[Data items]

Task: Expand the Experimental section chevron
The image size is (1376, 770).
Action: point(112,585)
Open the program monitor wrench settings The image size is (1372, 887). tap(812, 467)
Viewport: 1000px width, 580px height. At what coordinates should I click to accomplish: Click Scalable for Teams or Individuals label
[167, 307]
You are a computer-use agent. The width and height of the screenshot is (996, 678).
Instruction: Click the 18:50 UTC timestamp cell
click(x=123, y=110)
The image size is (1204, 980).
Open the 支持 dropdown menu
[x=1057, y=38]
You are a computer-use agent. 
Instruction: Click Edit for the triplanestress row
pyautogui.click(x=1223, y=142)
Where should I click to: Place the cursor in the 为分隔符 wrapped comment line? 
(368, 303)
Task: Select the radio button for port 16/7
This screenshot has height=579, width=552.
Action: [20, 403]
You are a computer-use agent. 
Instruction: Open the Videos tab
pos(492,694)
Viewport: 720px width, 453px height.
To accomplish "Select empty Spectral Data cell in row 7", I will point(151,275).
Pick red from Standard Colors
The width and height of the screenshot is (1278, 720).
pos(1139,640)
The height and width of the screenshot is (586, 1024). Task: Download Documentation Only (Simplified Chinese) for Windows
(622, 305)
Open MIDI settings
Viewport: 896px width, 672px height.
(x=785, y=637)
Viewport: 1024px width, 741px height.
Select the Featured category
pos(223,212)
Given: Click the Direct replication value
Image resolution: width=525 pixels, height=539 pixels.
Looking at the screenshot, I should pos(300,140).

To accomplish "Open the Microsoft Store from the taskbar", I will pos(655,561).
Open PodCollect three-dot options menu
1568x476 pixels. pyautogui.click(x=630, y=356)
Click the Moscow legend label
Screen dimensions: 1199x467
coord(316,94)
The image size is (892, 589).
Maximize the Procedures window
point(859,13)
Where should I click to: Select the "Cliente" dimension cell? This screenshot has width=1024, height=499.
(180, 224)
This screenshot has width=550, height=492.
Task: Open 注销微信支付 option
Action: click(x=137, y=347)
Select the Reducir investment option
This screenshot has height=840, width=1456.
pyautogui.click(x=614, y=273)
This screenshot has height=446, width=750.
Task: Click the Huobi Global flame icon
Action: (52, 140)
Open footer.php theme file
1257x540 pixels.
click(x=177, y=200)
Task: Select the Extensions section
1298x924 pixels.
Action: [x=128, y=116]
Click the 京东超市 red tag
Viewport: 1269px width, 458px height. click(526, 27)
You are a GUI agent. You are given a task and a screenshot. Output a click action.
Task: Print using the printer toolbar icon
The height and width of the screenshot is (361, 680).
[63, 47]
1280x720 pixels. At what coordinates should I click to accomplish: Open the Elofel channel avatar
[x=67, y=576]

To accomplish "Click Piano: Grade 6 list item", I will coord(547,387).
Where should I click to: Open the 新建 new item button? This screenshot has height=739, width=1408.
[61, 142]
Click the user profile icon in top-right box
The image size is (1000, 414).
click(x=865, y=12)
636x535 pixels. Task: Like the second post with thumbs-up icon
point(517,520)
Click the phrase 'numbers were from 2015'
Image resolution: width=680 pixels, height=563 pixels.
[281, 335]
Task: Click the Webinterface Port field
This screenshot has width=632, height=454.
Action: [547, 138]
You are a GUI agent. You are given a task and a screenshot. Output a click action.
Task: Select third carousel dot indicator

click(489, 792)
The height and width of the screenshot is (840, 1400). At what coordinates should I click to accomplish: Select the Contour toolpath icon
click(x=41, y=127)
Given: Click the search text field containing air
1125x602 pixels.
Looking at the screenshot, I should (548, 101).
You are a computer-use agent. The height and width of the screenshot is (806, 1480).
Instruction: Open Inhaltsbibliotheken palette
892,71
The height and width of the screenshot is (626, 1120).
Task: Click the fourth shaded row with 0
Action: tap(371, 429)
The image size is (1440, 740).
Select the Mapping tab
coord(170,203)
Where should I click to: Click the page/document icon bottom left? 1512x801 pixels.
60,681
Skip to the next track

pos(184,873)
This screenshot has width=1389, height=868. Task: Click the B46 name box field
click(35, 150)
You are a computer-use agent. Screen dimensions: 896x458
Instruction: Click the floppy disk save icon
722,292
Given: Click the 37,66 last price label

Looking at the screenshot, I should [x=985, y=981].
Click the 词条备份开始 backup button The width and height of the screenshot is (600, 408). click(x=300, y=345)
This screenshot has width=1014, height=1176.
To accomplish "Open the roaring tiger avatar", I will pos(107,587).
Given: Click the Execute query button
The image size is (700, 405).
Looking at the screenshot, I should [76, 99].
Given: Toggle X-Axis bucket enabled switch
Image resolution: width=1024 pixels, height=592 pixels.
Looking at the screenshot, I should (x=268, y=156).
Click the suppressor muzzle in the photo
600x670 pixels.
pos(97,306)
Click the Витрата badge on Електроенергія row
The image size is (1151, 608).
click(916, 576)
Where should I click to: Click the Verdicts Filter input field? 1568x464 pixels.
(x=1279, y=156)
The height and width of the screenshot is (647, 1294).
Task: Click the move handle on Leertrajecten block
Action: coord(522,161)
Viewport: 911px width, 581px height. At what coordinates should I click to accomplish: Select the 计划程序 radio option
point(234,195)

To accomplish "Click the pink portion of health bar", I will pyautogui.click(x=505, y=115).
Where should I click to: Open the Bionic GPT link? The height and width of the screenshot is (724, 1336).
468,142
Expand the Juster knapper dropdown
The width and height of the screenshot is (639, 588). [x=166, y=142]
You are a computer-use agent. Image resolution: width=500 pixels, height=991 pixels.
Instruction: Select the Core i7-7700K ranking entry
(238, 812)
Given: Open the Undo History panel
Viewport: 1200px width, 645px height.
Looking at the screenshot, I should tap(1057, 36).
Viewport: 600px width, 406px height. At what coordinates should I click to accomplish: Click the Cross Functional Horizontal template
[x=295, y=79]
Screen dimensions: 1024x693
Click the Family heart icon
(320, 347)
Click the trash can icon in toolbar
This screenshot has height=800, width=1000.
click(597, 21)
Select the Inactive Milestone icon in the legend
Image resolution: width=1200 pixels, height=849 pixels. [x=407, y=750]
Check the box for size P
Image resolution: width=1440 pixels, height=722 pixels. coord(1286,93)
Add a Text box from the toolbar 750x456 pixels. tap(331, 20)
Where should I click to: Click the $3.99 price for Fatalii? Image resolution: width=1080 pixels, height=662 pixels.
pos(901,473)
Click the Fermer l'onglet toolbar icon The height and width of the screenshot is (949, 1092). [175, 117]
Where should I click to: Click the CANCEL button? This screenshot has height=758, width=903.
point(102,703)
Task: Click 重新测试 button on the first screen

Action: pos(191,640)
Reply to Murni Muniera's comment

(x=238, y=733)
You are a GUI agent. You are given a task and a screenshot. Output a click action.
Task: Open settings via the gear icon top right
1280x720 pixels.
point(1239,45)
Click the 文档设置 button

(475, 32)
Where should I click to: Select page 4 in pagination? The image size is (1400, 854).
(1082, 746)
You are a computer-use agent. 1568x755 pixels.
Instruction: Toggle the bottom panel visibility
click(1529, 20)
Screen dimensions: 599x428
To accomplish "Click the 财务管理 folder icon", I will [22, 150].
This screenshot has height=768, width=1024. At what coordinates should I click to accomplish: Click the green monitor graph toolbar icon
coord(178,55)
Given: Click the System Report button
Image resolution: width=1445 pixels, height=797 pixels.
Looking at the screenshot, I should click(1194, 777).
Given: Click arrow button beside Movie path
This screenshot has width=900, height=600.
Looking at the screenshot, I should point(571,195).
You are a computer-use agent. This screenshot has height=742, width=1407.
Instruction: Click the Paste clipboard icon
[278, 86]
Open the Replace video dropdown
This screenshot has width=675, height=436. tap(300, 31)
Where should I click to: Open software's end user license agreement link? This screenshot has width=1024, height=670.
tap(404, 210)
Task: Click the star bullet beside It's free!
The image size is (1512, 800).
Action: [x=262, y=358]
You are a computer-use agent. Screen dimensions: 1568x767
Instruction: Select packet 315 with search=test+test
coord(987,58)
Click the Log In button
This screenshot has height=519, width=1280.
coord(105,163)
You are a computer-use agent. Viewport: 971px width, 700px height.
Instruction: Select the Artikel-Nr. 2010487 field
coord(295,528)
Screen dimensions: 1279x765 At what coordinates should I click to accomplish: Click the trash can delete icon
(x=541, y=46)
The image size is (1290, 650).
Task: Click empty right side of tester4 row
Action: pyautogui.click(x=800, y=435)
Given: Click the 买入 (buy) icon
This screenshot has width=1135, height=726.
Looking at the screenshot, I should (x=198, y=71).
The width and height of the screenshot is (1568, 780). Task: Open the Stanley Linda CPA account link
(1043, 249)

WORK INSTRUCTIONS -> Across the records, how many lines contain "computer"? Only the number should be given.

THE COMPLETED TASK -> 10